WHAT IS EXPECTED: The result should hold only the lines from the one with "Task: Click inside the Formatting code editor" through the final line of the data below, transcribed exactly, pictures left out.

SUPPLIED INFORMATION:
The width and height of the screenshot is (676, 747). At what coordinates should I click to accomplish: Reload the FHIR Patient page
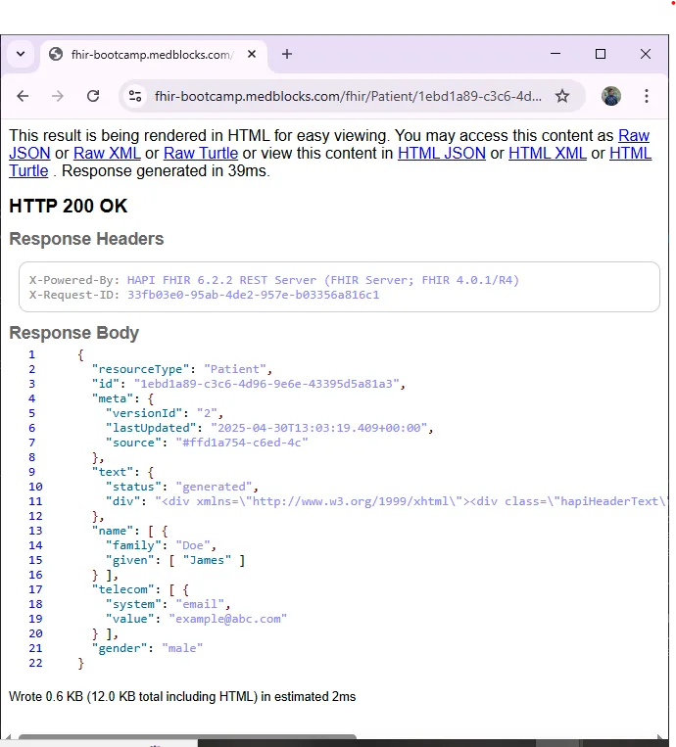pos(93,96)
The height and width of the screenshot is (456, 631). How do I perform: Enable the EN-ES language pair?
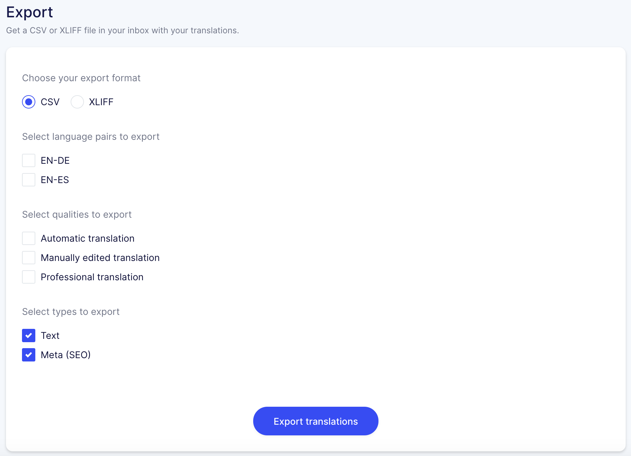click(x=29, y=179)
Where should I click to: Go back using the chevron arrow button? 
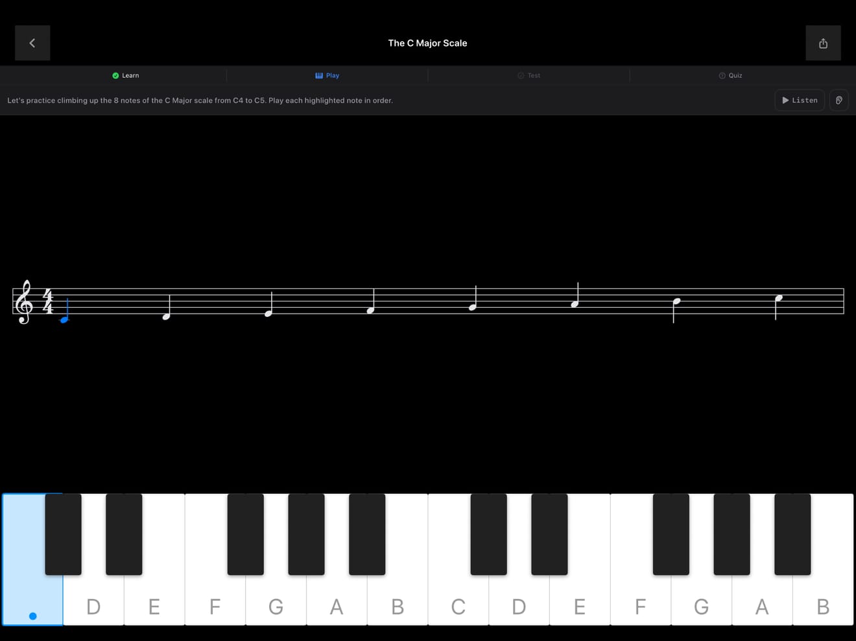coord(32,43)
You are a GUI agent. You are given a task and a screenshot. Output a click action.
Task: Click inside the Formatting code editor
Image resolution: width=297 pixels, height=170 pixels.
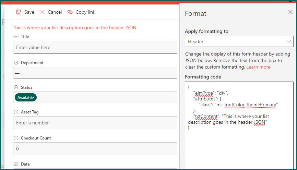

SOLVED PROBLEM:
Task: Click inside the Formatting code editor
Image resolution: width=297 pixels, height=170 pixels.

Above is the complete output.